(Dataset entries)
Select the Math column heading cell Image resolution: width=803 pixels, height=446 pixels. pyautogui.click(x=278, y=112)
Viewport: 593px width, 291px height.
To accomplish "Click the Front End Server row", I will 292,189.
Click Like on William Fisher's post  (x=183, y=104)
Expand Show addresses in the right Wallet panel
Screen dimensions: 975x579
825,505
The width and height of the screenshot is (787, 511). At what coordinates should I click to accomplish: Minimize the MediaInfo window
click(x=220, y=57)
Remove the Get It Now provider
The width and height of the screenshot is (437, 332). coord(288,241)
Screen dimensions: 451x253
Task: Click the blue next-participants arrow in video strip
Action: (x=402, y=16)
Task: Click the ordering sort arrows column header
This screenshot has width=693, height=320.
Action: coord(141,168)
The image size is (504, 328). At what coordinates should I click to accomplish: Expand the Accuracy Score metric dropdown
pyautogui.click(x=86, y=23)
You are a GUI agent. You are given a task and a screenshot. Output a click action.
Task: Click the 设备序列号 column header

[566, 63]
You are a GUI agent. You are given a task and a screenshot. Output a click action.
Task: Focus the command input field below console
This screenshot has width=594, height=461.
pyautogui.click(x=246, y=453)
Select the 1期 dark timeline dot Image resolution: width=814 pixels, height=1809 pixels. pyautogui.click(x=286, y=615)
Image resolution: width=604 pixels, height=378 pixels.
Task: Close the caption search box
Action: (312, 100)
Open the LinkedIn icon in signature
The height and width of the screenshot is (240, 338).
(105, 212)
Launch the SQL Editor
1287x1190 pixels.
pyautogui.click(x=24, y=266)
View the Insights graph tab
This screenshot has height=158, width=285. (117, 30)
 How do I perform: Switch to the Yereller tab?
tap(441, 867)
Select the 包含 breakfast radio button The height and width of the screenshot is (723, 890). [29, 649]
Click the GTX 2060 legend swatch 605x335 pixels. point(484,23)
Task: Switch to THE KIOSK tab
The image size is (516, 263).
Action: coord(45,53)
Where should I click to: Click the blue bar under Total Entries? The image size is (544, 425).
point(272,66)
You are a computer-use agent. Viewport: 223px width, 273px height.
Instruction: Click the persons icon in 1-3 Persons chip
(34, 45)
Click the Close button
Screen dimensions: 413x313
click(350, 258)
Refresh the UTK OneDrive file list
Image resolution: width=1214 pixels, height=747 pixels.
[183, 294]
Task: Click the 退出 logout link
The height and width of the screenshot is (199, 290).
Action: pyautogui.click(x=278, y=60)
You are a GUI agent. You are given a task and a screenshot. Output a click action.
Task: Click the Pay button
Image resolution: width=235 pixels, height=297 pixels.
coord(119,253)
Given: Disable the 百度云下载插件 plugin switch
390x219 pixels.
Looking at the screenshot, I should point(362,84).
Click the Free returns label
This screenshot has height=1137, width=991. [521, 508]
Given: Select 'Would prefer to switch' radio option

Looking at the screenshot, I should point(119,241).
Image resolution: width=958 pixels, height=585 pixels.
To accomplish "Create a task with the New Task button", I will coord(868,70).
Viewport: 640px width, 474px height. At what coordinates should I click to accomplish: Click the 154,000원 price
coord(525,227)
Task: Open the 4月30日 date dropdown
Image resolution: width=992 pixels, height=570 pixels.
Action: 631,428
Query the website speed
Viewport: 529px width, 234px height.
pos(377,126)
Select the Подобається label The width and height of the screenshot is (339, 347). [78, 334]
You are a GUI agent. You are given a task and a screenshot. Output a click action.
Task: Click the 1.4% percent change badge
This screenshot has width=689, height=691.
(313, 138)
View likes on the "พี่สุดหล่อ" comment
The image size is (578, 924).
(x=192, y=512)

The task - Write the data above out again in full, exactly.

Answer to the problem -
Select the Math column heading cell Image resolution: width=803 pixels, height=446 pixels. pyautogui.click(x=278, y=112)
Viewport: 593px width, 291px height.
To accomplish "Click the Front End Server row", I will 292,189.
Click Like on William Fisher's post  (x=183, y=104)
Expand Show addresses in the right Wallet panel
Screen dimensions: 975x579
825,505
The width and height of the screenshot is (787, 511). At what coordinates should I click to accomplish: Minimize the MediaInfo window
click(x=220, y=57)
Remove the Get It Now provider
The width and height of the screenshot is (437, 332). coord(288,241)
Screen dimensions: 451x253
Task: Click the blue next-participants arrow in video strip
Action: (x=402, y=16)
Task: Click the ordering sort arrows column header
This screenshot has width=693, height=320.
Action: coord(141,168)
The image size is (504, 328). At what coordinates should I click to accomplish: Expand the Accuracy Score metric dropdown
pyautogui.click(x=86, y=23)
You are a GUI agent. You are given a task and a screenshot. Output a click action.
Task: Click the 设备序列号 column header

[566, 63]
You are a GUI agent. You are given a task and a screenshot. Output a click action.
Task: Focus the command input field below console
This screenshot has width=594, height=461.
pyautogui.click(x=246, y=453)
Select the 1期 dark timeline dot Image resolution: width=814 pixels, height=1809 pixels. pyautogui.click(x=286, y=615)
Image resolution: width=604 pixels, height=378 pixels.
Task: Close the caption search box
Action: (312, 100)
Open the LinkedIn icon in signature
The height and width of the screenshot is (240, 338).
(105, 212)
Launch the SQL Editor
1287x1190 pixels.
pyautogui.click(x=24, y=266)
View the Insights graph tab
This screenshot has height=158, width=285. (117, 30)
 How do I perform: Switch to the Yereller tab?
tap(441, 867)
Select the 包含 breakfast radio button The height and width of the screenshot is (723, 890). [29, 649]
Click the GTX 2060 legend swatch 605x335 pixels. point(484,23)
Task: Switch to THE KIOSK tab
The image size is (516, 263).
Action: coord(45,53)
Where should I click to: Click the blue bar under Total Entries? The image size is (544, 425).
point(272,66)
You are a computer-use agent. Viewport: 223px width, 273px height.
Instruction: Click the persons icon in 1-3 Persons chip
(34, 45)
Click the Close button
Screen dimensions: 413x313
click(350, 258)
Refresh the UTK OneDrive file list
Image resolution: width=1214 pixels, height=747 pixels.
[183, 294]
Task: Click the 退出 logout link
The height and width of the screenshot is (199, 290).
Action: pyautogui.click(x=278, y=60)
You are a GUI agent. You are given a task and a screenshot. Output a click action.
Task: Click the Pay button
Image resolution: width=235 pixels, height=297 pixels.
coord(119,253)
Given: Disable the 百度云下载插件 plugin switch
390x219 pixels.
Looking at the screenshot, I should point(362,84).
Click the Free returns label
This screenshot has height=1137, width=991. [521, 508]
Given: Select 'Would prefer to switch' radio option

Looking at the screenshot, I should point(119,241).
Image resolution: width=958 pixels, height=585 pixels.
To accomplish "Create a task with the New Task button", I will coord(868,70).
Viewport: 640px width, 474px height. At what coordinates should I click to accomplish: Click the 154,000원 price
coord(525,227)
Task: Open the 4月30日 date dropdown
Image resolution: width=992 pixels, height=570 pixels.
Action: 631,428
Query the website speed
Viewport: 529px width, 234px height.
pos(377,126)
Select the Подобається label The width and height of the screenshot is (339, 347). [78, 334]
You are a GUI agent. You are given a task and a screenshot. Output a click action.
Task: Click the 1.4% percent change badge
This screenshot has width=689, height=691.
(313, 138)
View likes on the "พี่สุดหล่อ" comment
The image size is (578, 924).
(x=192, y=512)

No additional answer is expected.